Please click Housing Equity Project/Neatline Exhibits/Organizing Strategies to be directed to a spatiotemporal journey through the exhibit and find the exhibit description below.

House hunting…the image shows a “sleep in” staged at city hall in efforts to get Waterbury’s administration to come up with acceptable housing by Perez Photos, “Photo Standalone 37 — No Title” (Hartford Courant, February 9, 1968)

Despite there being a variety of approaches civil and economic unions can take in achieving a defined victory, tenant organizing adopts and implements consistent and creative strategies that gain impactful attention. These victories are commonly determined through a series of mass rallying to gain awareness, yielding higher membership, attracting media attention, and mobilizing possible legal resources.

The utilization of such effective strategies has generated both social and legal successes spanning from the foundation of tenant activity in Hartford and in combating today’s challenges. It is possible to connect today’s organizing strategies and models to past campaigns, linking the goals and strategies of different unions which have operated in differentiating decades and time periods.

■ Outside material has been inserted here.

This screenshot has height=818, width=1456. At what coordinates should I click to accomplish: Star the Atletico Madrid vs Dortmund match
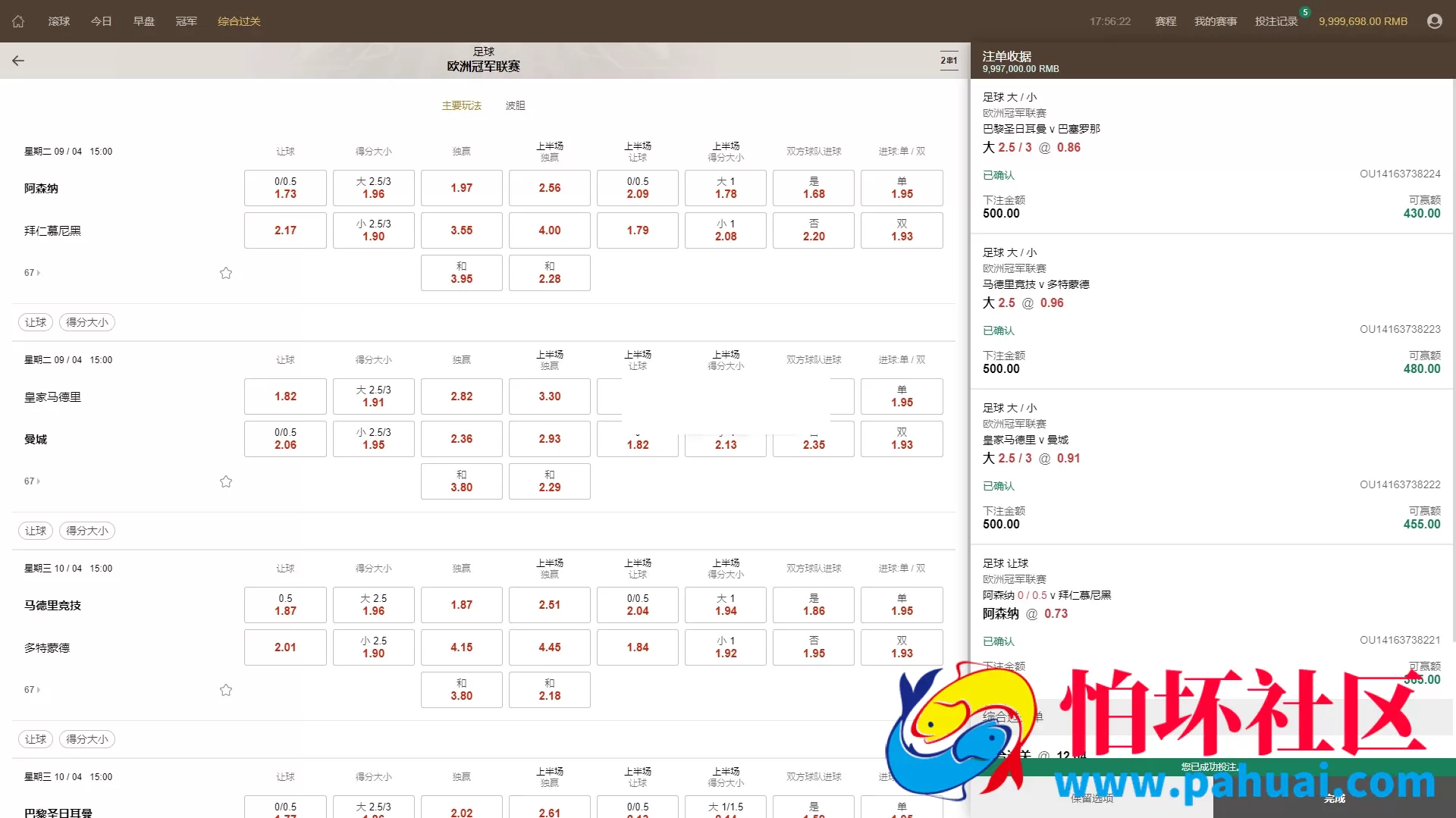click(x=226, y=690)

In some instances, organizing strategies weren’t exclusively relevant to union activity, but also holding links to community building which yielded positive impacts on unions. Advocations for rebuilding, refurbishing, or improving living conditions in Hartford have been recorded since the foundation of such activism. Today, tenant organizations and social groups have spent their resources and time towards aiding the Hartford community in its living conditions, legal fairness, and health of residents within housing units.